WHAT YOU ARE ASKED TO DO
Copy the entries exactly, from the start of the entries through the line that contains "tap(275, 18)", both included. Leave the pictures out of your copy.

WORKING DATA
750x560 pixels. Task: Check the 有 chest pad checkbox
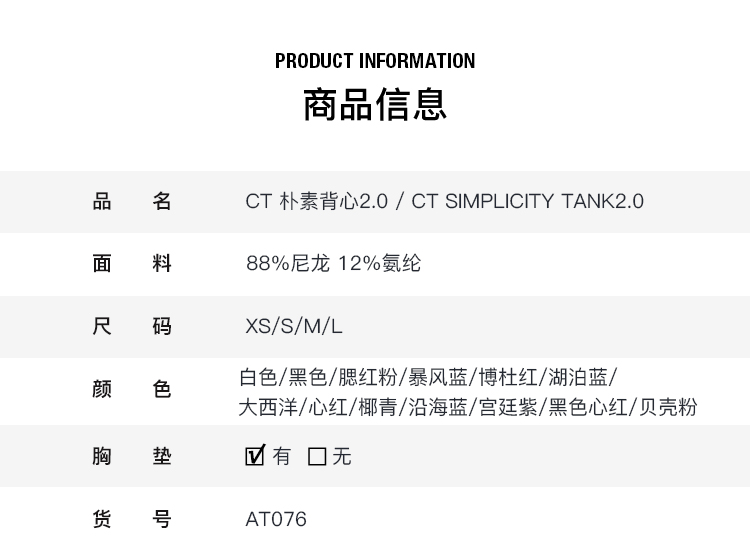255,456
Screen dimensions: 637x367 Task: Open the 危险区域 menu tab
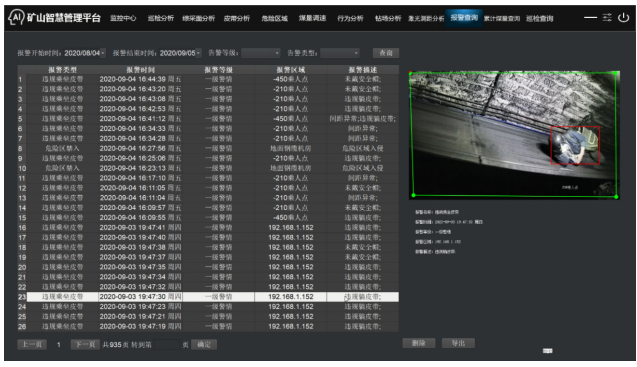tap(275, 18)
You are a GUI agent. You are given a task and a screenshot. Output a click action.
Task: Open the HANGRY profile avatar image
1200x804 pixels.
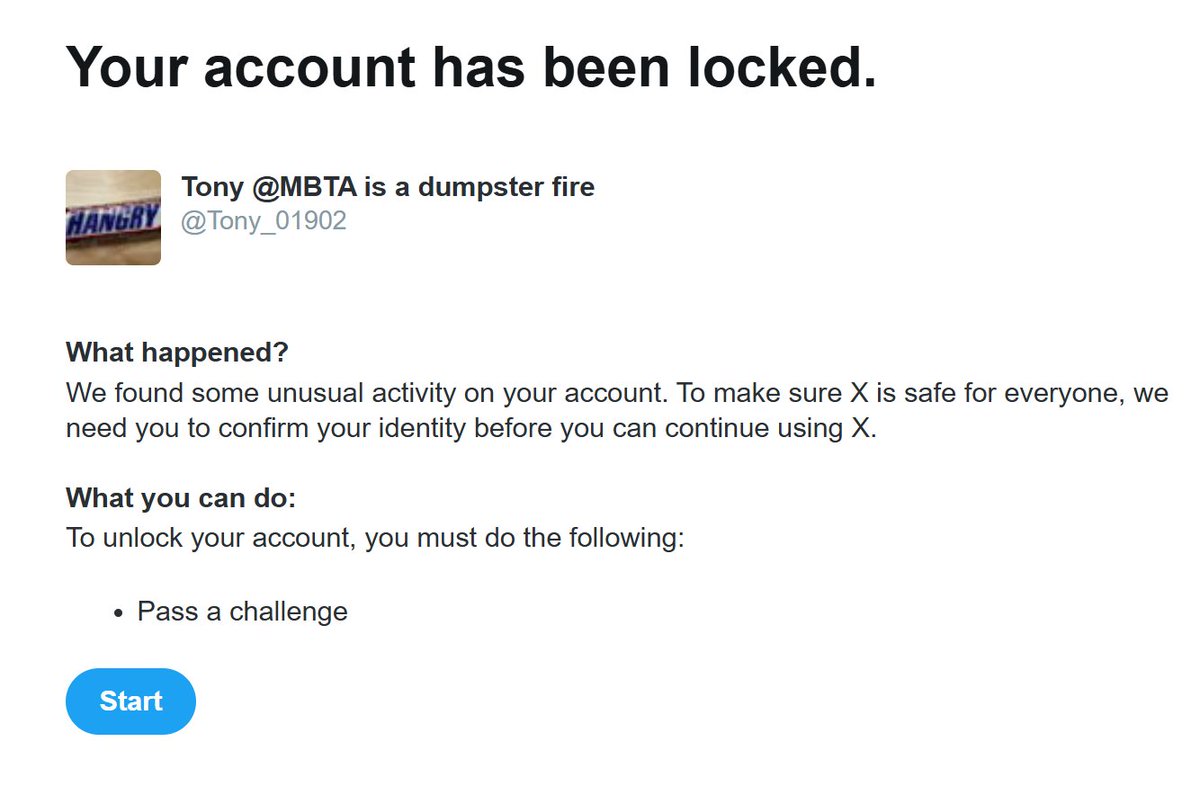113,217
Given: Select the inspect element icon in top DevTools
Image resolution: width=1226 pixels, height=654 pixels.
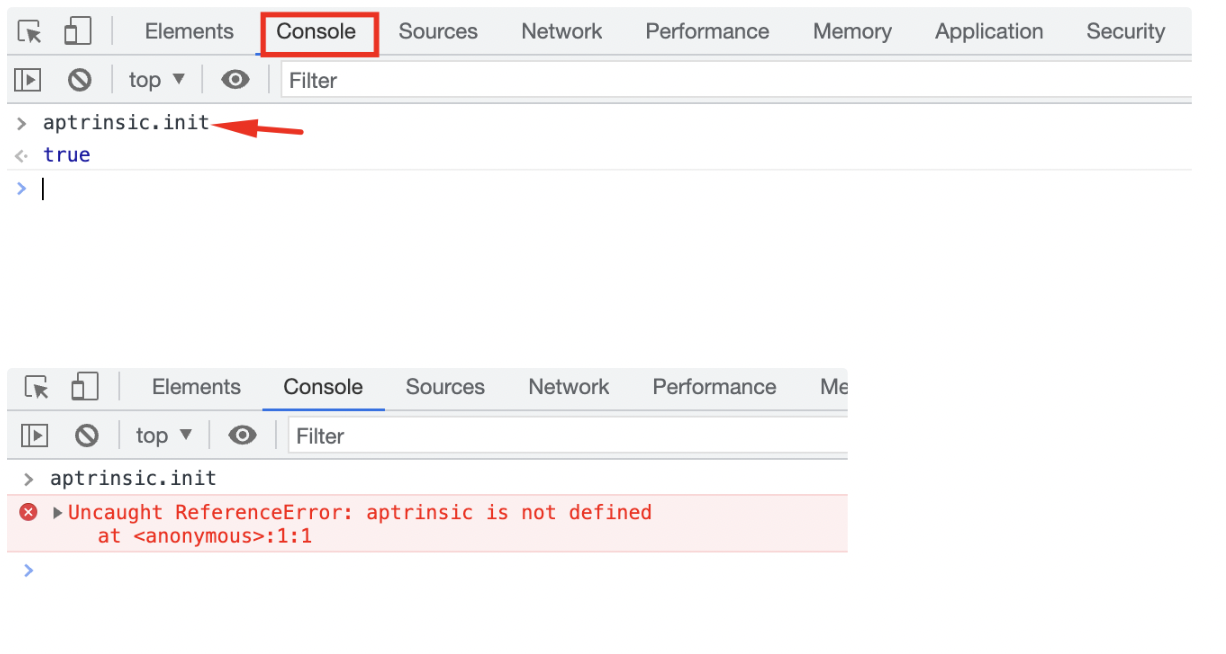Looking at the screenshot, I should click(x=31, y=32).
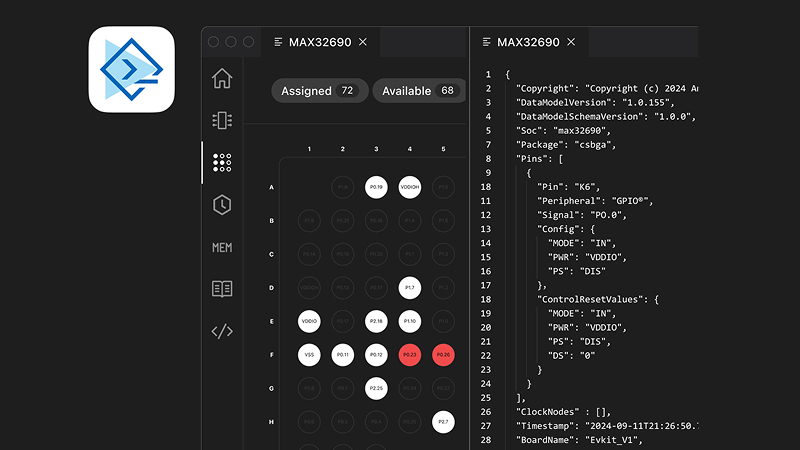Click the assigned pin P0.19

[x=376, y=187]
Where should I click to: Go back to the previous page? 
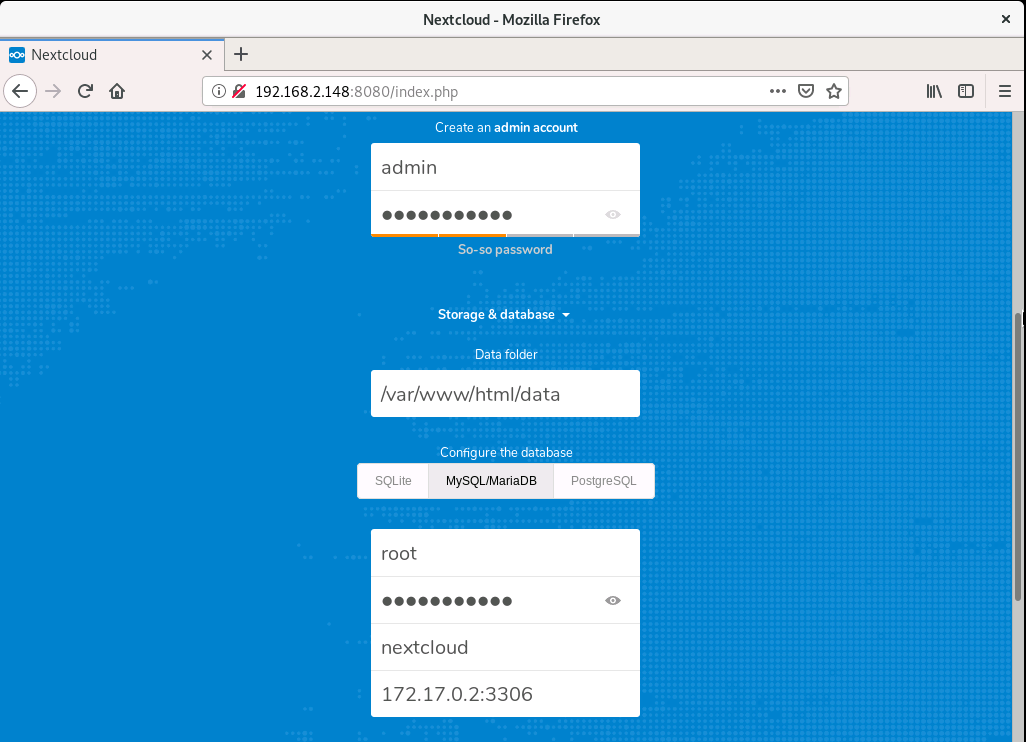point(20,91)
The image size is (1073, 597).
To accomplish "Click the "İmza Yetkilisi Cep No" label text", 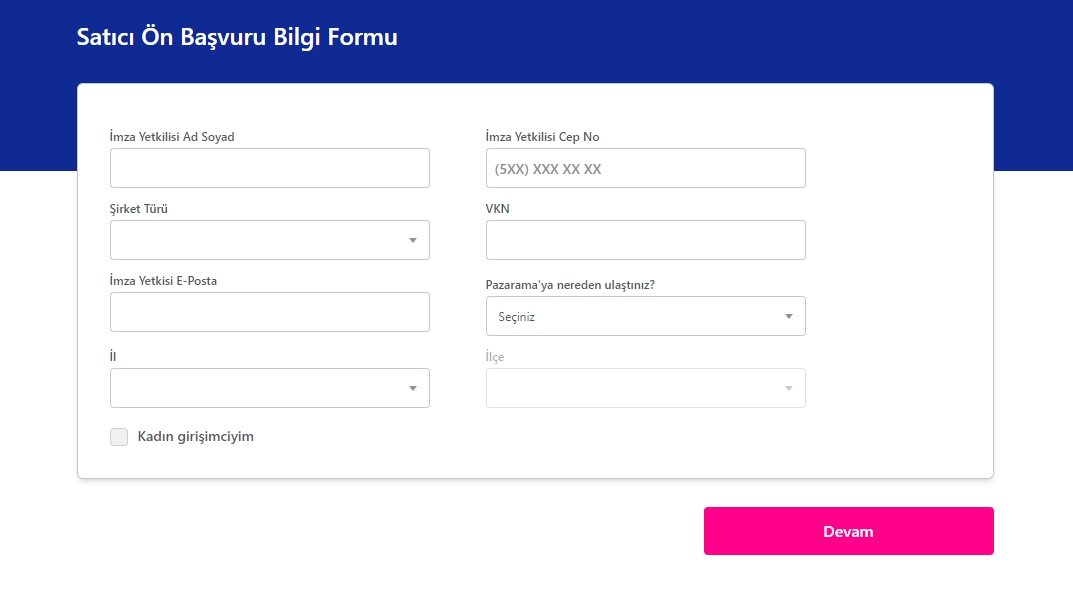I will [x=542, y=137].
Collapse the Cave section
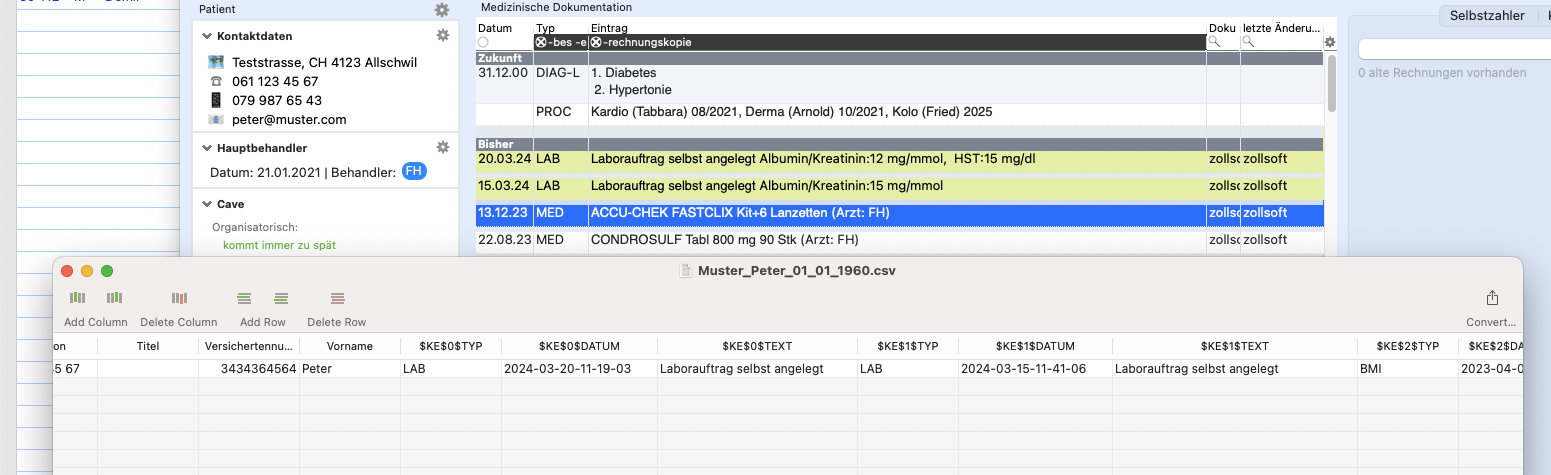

COMPLETE RESPONSE
750x560 pixels. Task: Check the 有 chest pad checkbox
255,456
Screen dimensions: 637x367 Task: Open the 危险区域 menu tab
tap(275, 18)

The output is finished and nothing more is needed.